> [Quoted text]:

In Polars, is there a better way to only return items within a string if they match items in a list using .is_in?

437 views Asked by At

Is there a better way to only return each pl.element() in a polars array if it matches an item contained within a list?

While it works, I get the error The predicate 'col("").is_in([Series])' in 'when->then->otherwise' is not a valid aggregation and might produce a different number of rows than the group_by operation would. This behavior is experimental and may be subject to change warning which leads me to believe there's probably a more concise/better way:

import polars as pl

terms = ['a', 'z']

(pl.LazyFrame({'a':['x y z']})
   .select(pl.col('a')
             .str.split(' ')
             .list.eval(pl.when(pl.element().is_in(terms))
                          .then(pl.element())
                          .otherwise(None))
             .list.drop_nulls()
             .list.join(' ')
           )
   .fetch()
 )

For posterity's sake, it replaces my previous attempt using .map_elements():

import polars as pl
import re

terms = ['a', 'z']

(pl.LazyFrame({'a':['x y z']})
   .select(pl.col('a')
             .str.split(' ')
             .map_elements(lambda x: ' '.join(list(set(re.findall('|'.join(terms), x)))),
                           return_dtype = pl.Utf8)

> [Supplied data]:

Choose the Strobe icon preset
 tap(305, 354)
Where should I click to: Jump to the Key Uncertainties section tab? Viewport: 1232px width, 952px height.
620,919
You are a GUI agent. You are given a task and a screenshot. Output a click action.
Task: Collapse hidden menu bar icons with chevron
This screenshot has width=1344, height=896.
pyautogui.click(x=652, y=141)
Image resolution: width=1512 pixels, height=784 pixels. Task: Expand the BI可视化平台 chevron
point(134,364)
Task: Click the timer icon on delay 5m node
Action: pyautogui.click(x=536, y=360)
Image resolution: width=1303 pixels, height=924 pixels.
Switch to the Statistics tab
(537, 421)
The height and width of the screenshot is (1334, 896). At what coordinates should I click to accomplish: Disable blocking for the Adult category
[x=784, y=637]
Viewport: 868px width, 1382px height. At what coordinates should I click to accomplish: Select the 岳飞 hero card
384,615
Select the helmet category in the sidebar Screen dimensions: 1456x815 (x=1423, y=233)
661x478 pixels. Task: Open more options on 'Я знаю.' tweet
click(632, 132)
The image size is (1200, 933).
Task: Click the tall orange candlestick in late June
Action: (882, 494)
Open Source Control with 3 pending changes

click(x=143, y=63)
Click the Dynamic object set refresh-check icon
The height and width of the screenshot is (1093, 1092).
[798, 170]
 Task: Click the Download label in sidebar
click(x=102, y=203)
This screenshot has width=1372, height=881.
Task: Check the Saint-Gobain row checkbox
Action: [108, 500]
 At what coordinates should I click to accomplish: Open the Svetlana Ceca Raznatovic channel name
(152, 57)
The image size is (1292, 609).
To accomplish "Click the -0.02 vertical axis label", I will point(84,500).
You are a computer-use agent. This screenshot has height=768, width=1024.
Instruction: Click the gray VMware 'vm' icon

> [Directions]: Rewrite the stretch of the Polars question from "For posterity's sake, it" through "return_dtype = pl.Utf8)", changing "terms" to "keywords" throughout.

> [Reply to the task]:
For posterity's sake, it replaces my previous attempt using .map_elements():

import polars as pl
import re

keywords = ['a', 'z']

(pl.LazyFrame({'a':['x y z']})
   .select(pl.col('a')
             .str.split(' ')
             .map_elements(lambda x: ' '.join(list(set(re.findall('|'.join(keywords), x)))),
                           return_dtype = pl.Utf8)